Given instruction: Extract every line in the items below that contains the word "heading".

+++

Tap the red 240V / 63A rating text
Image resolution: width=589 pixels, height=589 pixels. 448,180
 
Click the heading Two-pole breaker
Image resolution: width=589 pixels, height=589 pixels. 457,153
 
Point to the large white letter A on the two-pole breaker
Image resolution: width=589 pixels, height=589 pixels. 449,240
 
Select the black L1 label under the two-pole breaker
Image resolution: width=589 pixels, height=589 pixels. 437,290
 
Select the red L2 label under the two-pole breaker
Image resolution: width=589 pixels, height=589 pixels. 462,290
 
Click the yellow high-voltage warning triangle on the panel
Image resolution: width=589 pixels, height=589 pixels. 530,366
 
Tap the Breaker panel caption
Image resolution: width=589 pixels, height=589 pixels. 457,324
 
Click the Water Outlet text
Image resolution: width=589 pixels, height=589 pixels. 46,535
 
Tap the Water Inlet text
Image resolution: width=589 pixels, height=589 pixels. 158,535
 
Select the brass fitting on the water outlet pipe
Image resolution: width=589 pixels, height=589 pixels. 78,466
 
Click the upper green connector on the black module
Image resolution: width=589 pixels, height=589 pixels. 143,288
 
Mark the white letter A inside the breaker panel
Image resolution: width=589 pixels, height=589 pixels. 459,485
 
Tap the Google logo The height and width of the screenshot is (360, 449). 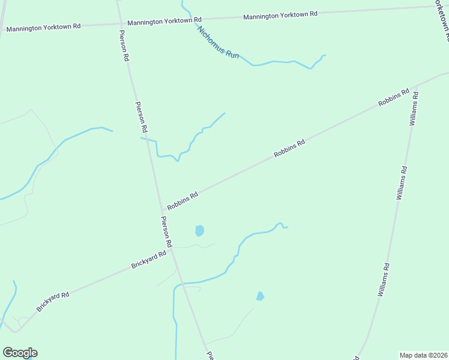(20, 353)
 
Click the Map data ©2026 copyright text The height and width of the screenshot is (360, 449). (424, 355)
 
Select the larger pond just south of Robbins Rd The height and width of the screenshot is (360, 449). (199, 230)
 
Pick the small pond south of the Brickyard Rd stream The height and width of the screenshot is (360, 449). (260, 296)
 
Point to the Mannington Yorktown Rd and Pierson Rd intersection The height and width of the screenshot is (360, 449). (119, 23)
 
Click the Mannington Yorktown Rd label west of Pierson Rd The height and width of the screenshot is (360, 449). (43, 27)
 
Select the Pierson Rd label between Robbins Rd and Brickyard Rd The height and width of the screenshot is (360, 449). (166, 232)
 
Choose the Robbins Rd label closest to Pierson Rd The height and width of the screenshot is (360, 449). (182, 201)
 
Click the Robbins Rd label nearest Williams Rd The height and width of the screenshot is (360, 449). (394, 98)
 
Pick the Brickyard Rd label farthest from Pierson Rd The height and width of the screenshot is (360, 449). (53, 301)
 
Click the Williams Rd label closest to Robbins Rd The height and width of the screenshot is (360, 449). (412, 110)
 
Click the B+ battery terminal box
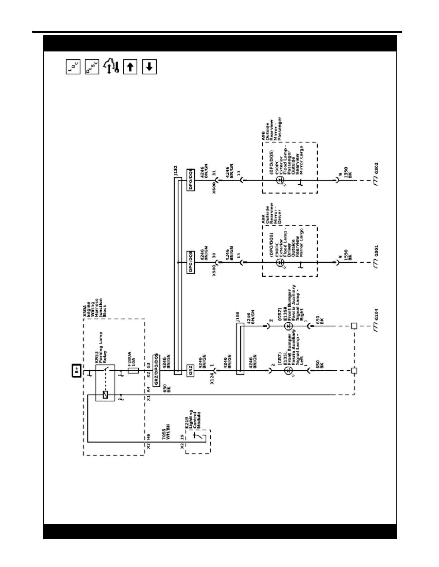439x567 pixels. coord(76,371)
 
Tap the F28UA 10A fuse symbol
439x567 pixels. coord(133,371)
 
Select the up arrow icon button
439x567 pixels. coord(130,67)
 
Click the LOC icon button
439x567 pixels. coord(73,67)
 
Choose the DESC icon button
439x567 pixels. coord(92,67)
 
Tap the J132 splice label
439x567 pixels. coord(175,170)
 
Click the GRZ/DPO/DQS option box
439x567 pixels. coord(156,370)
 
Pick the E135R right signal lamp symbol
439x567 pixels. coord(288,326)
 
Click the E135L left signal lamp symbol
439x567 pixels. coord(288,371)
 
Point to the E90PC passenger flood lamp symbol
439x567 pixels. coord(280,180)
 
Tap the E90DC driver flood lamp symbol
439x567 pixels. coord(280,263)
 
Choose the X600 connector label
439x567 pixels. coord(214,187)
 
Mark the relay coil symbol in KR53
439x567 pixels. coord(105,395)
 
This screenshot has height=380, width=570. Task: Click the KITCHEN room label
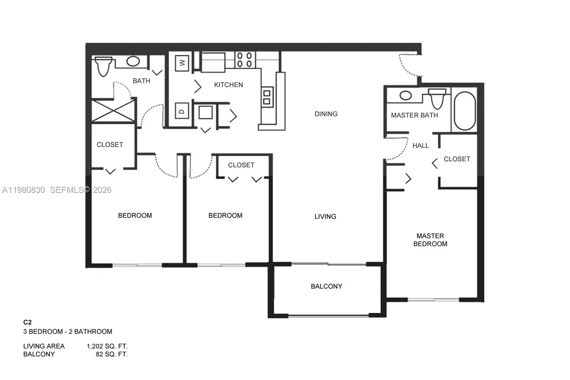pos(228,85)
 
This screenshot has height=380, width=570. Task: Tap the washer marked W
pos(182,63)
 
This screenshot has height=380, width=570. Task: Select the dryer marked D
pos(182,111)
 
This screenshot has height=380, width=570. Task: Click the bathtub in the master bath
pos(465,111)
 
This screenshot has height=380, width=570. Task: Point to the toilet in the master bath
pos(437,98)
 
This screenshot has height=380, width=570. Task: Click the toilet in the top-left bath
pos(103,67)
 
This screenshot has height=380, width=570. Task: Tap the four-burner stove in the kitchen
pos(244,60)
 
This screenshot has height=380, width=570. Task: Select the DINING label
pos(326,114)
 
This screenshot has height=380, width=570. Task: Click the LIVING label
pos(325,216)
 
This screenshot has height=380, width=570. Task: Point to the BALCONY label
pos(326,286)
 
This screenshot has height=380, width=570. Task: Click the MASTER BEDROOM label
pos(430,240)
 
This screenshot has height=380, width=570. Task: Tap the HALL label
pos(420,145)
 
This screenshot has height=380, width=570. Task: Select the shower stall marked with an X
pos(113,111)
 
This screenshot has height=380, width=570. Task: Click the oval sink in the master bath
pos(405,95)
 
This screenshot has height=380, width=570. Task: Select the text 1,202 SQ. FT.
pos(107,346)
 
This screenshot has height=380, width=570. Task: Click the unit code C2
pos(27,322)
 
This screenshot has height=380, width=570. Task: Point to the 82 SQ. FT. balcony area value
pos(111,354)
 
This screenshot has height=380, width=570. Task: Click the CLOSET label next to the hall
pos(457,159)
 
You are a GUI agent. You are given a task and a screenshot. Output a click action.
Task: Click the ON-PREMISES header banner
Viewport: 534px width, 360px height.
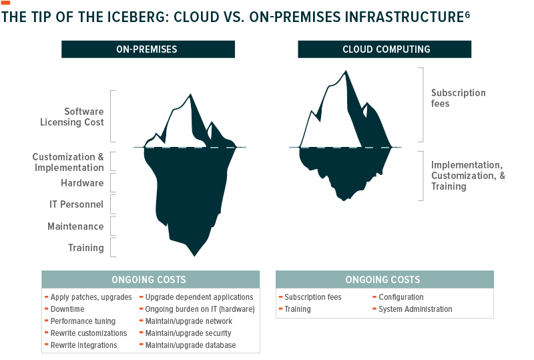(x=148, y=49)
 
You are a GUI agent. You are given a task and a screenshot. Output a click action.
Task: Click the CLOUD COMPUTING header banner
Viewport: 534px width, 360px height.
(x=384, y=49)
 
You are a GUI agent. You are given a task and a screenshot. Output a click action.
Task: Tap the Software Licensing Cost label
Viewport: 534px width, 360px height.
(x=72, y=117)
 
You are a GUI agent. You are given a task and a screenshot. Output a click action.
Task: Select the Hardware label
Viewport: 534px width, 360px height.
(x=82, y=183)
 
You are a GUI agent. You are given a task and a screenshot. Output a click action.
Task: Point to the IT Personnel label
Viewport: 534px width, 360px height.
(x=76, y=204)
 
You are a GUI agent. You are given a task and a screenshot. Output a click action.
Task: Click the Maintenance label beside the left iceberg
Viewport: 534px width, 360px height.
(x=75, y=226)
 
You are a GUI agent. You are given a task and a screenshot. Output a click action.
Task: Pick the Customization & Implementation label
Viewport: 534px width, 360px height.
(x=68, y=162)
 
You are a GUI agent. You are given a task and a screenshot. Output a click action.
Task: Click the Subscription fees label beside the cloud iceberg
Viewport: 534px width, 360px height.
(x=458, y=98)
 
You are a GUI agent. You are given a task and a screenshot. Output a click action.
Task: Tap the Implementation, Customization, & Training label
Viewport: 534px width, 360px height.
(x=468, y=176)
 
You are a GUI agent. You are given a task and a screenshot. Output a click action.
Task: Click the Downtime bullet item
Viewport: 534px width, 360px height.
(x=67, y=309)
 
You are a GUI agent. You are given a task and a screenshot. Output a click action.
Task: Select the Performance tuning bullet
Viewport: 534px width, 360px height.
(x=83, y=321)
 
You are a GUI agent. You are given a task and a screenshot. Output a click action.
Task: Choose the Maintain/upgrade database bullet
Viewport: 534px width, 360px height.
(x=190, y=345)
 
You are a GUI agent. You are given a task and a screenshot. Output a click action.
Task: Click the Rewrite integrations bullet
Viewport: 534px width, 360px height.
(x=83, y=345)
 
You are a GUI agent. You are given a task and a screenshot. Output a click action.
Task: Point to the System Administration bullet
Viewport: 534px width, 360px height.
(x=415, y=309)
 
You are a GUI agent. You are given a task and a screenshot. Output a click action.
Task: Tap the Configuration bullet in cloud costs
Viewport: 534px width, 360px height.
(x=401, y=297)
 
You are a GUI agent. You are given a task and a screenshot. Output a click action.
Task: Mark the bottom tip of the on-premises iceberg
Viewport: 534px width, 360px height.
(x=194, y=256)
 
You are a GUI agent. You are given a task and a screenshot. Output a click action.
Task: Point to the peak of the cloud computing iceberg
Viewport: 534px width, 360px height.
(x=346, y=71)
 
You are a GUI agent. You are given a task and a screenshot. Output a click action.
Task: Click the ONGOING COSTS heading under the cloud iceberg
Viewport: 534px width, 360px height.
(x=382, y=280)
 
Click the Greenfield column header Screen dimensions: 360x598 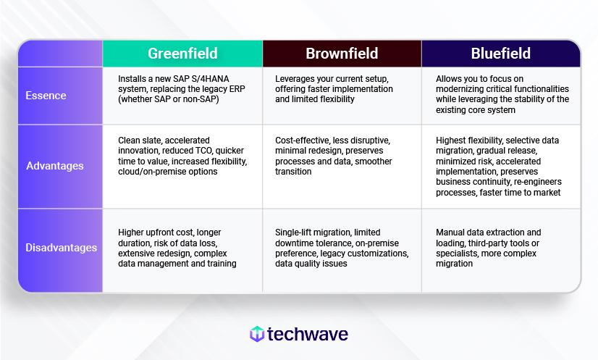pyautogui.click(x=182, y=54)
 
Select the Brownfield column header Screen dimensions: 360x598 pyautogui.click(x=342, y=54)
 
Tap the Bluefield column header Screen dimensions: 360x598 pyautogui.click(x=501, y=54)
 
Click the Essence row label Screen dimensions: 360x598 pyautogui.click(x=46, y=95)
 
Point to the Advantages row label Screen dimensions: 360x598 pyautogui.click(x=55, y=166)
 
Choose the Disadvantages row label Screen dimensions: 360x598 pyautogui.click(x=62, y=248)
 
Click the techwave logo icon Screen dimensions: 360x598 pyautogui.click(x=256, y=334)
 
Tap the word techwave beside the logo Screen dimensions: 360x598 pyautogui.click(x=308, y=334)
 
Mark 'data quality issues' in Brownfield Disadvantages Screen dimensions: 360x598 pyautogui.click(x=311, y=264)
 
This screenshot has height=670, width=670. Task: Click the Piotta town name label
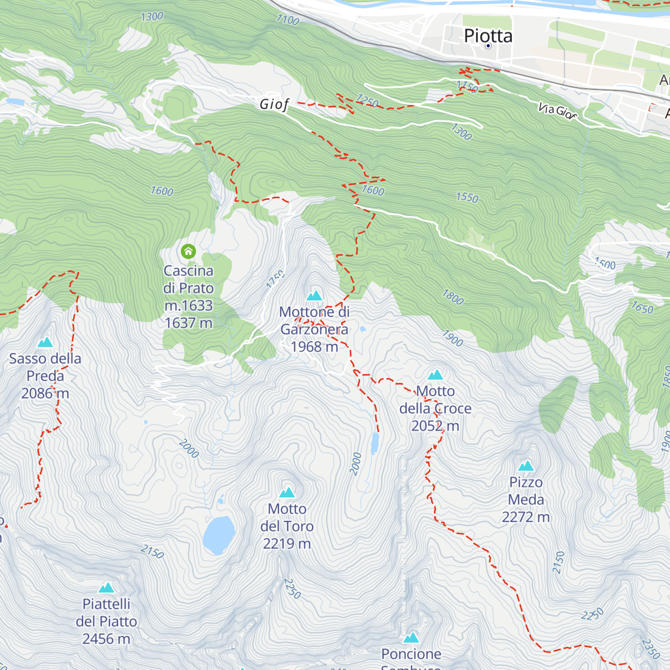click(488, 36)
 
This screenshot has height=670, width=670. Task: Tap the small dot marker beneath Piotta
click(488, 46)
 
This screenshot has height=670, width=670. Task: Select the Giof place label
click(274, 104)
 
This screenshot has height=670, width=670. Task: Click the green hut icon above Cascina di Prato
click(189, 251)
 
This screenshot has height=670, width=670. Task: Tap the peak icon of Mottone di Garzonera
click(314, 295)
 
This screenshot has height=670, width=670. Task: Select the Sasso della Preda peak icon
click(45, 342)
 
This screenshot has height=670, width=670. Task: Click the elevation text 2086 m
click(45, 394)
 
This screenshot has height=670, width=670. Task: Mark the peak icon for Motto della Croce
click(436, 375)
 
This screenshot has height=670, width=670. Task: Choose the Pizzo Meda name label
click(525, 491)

+++

Response below:
Click the heading Two-pole breaker
Task: Click the ONGOING COSTS heading under the cloud iceberg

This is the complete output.